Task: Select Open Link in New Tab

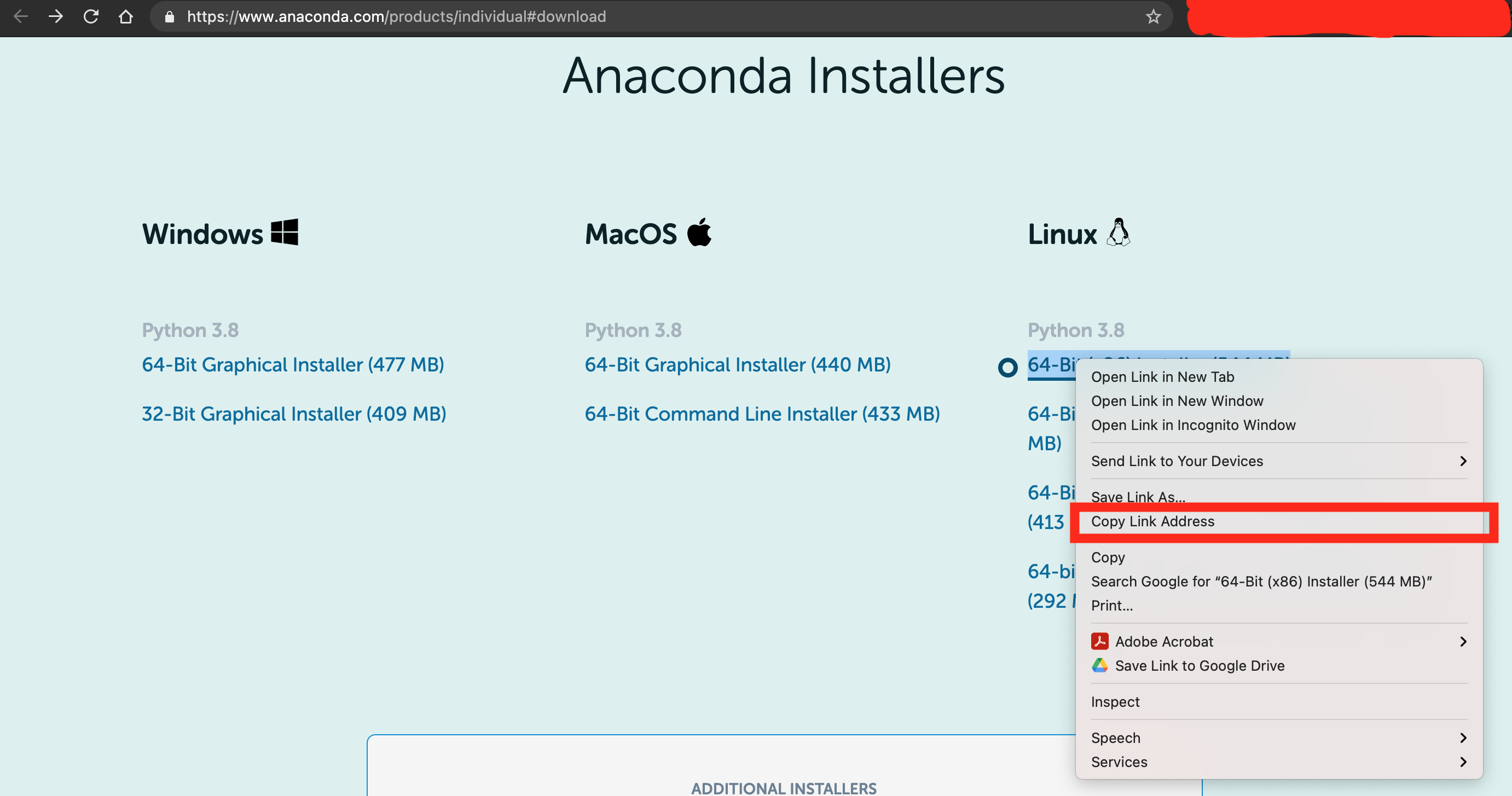Action: coord(1162,376)
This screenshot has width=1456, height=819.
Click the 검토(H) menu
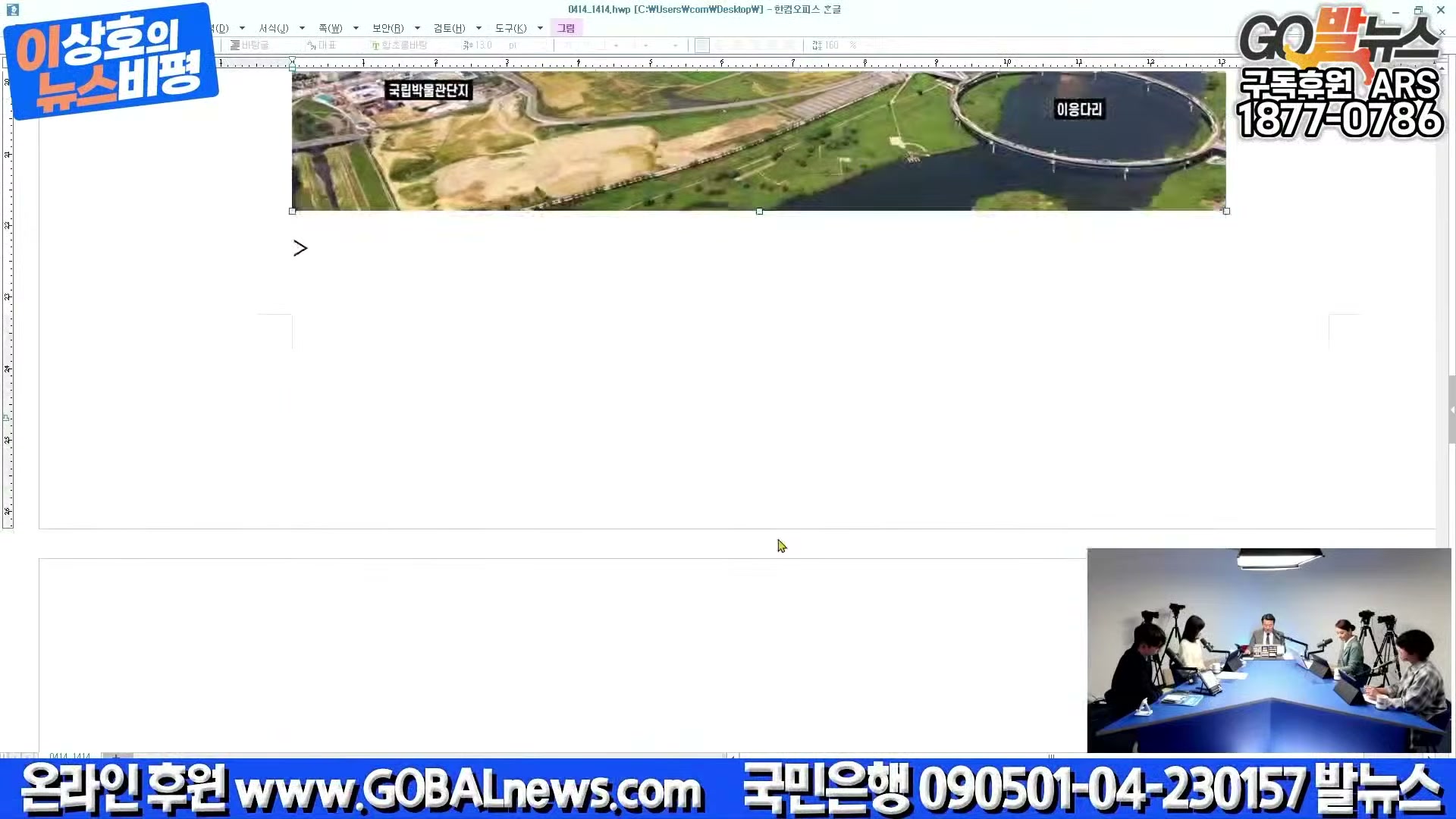coord(449,28)
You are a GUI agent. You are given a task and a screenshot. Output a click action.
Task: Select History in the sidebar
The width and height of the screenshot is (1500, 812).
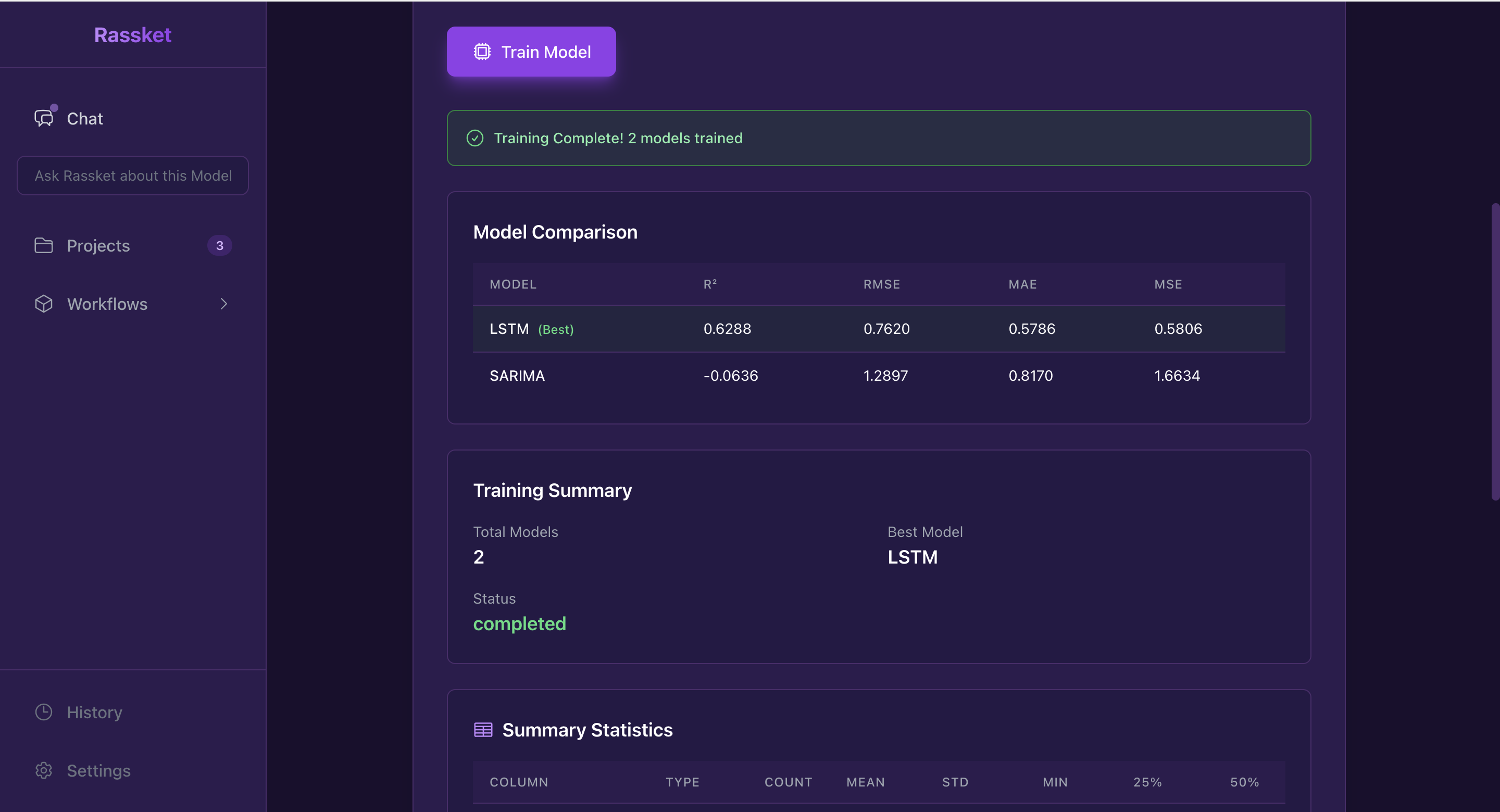[x=94, y=712]
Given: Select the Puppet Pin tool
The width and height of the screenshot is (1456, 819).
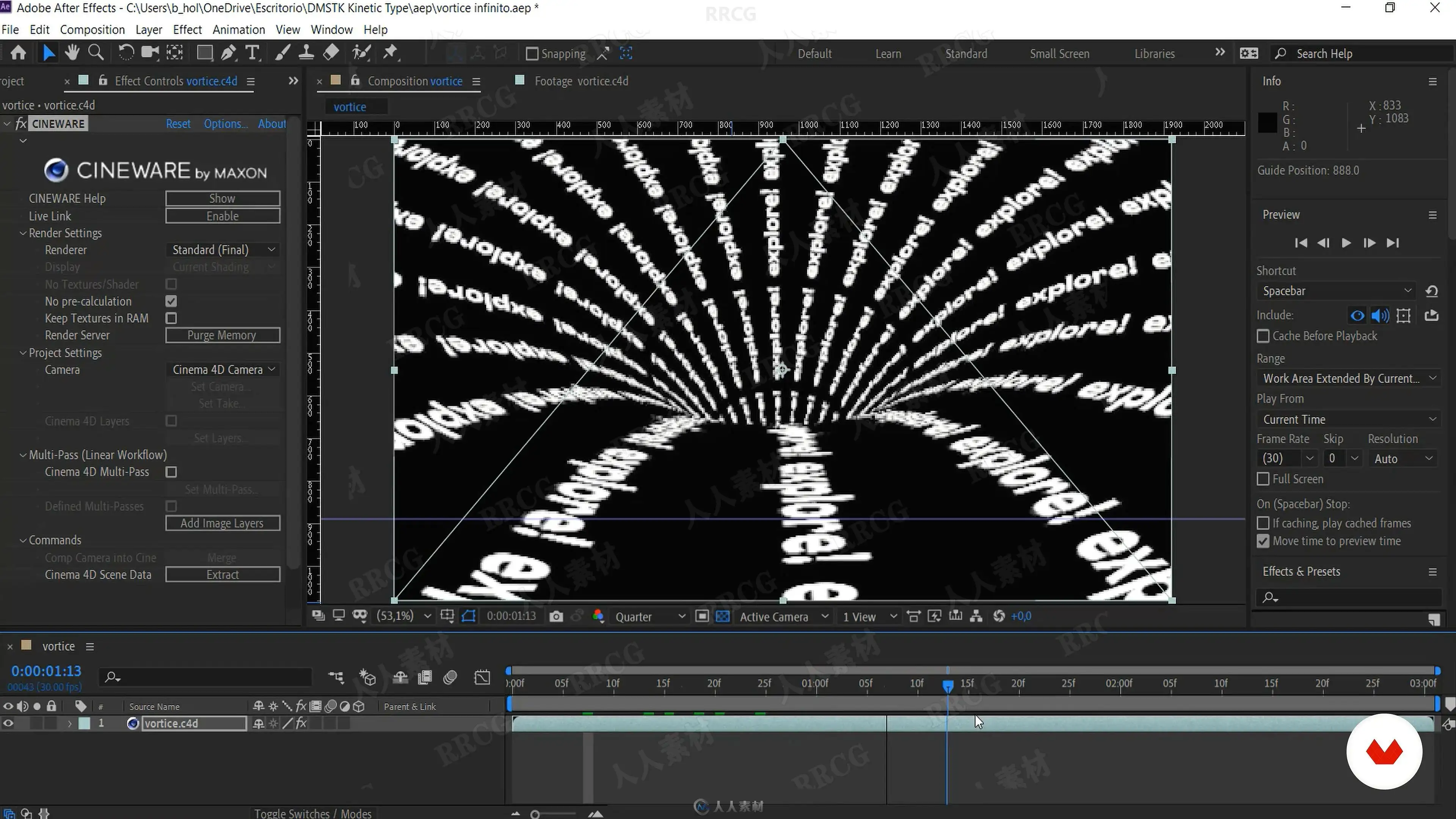Looking at the screenshot, I should tap(390, 53).
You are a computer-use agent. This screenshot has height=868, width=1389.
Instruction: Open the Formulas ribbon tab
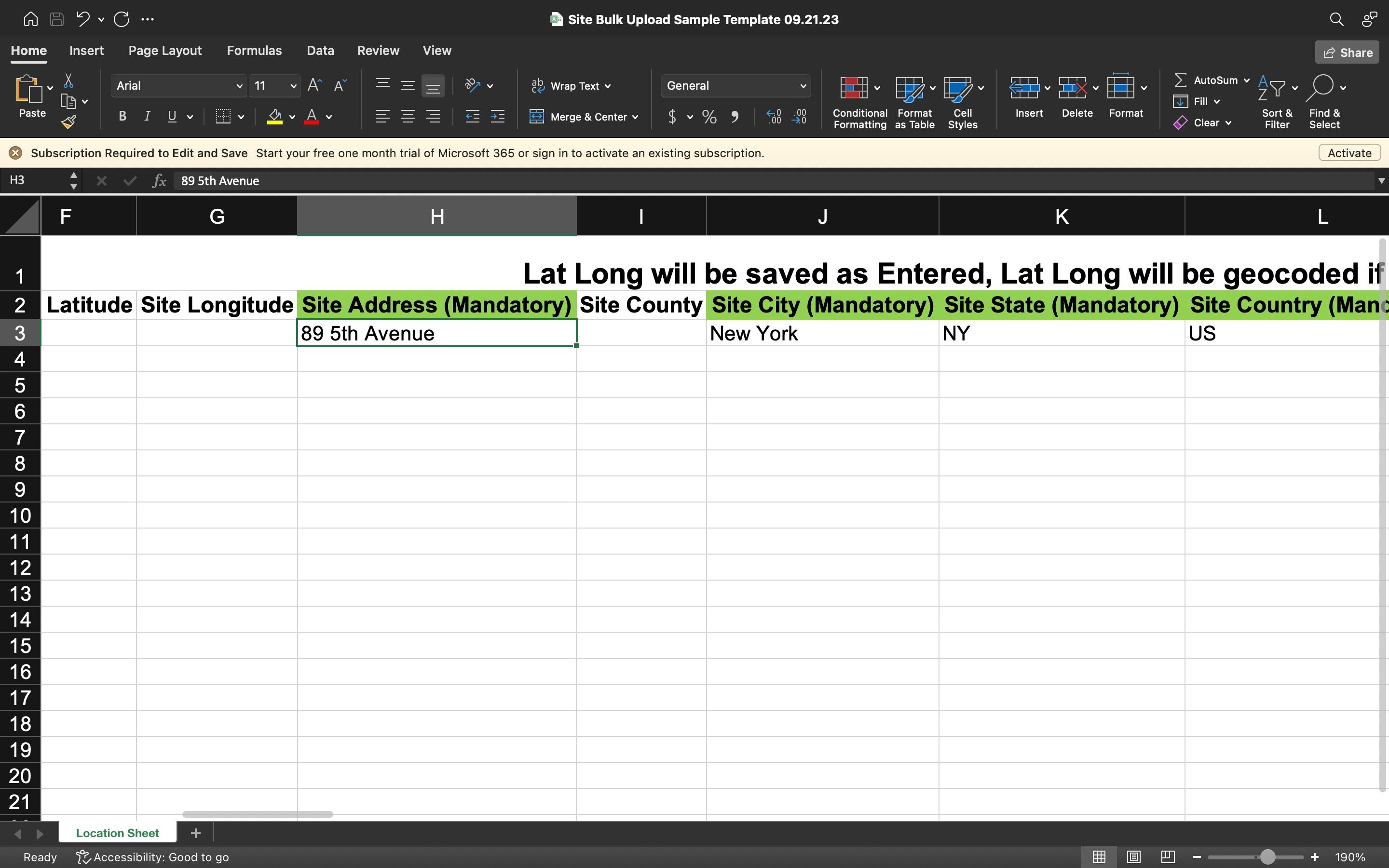point(254,51)
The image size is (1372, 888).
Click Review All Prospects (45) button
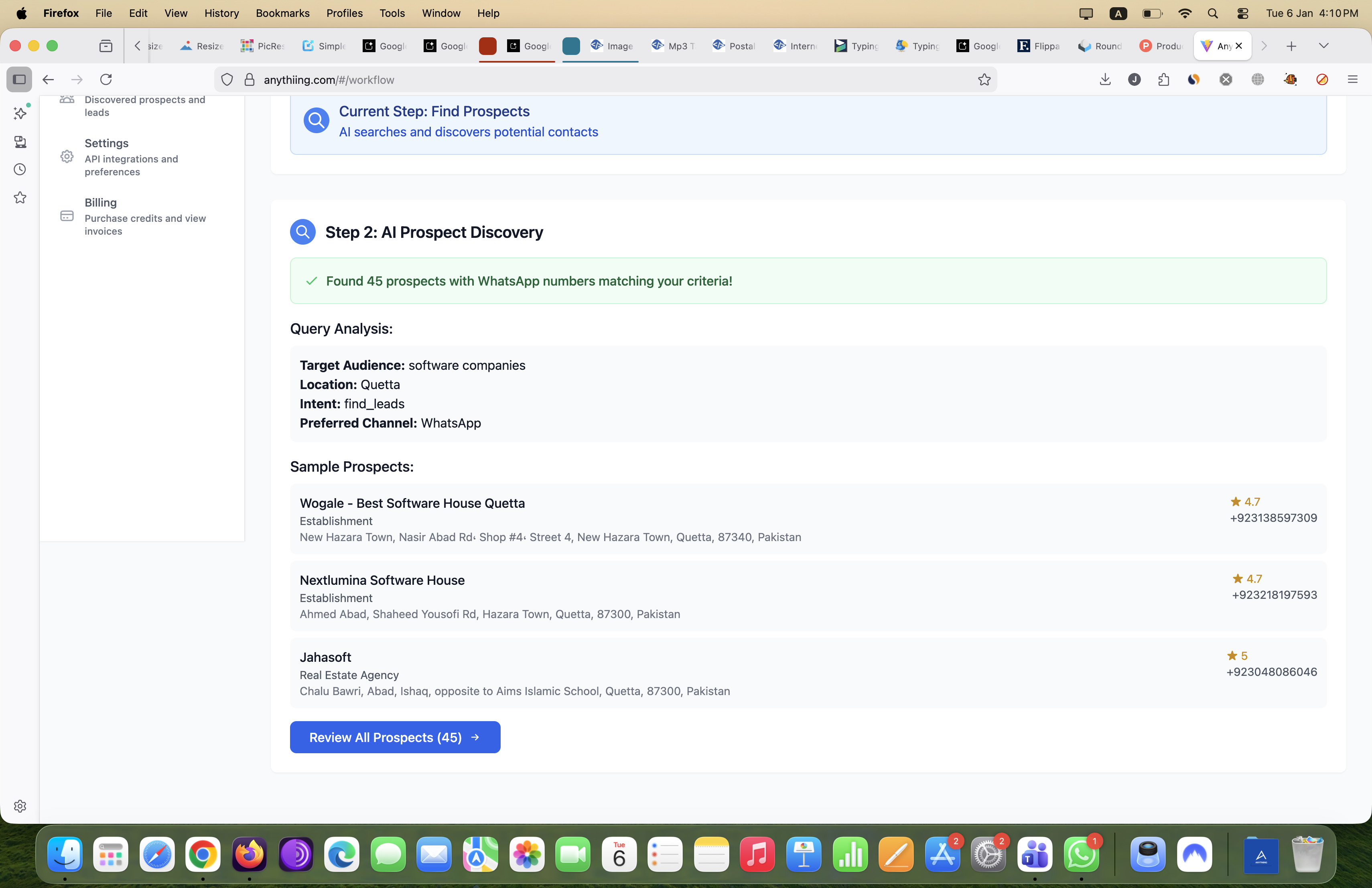click(395, 737)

◆ **WORK TO COMPLETE**
Each line above with the string "This" in it should be located and copied.

◆ **EXPECTED ANSWER**
This screenshot has width=1456, height=819.
You are a computer-use agent. This screenshot has height=868, width=1389.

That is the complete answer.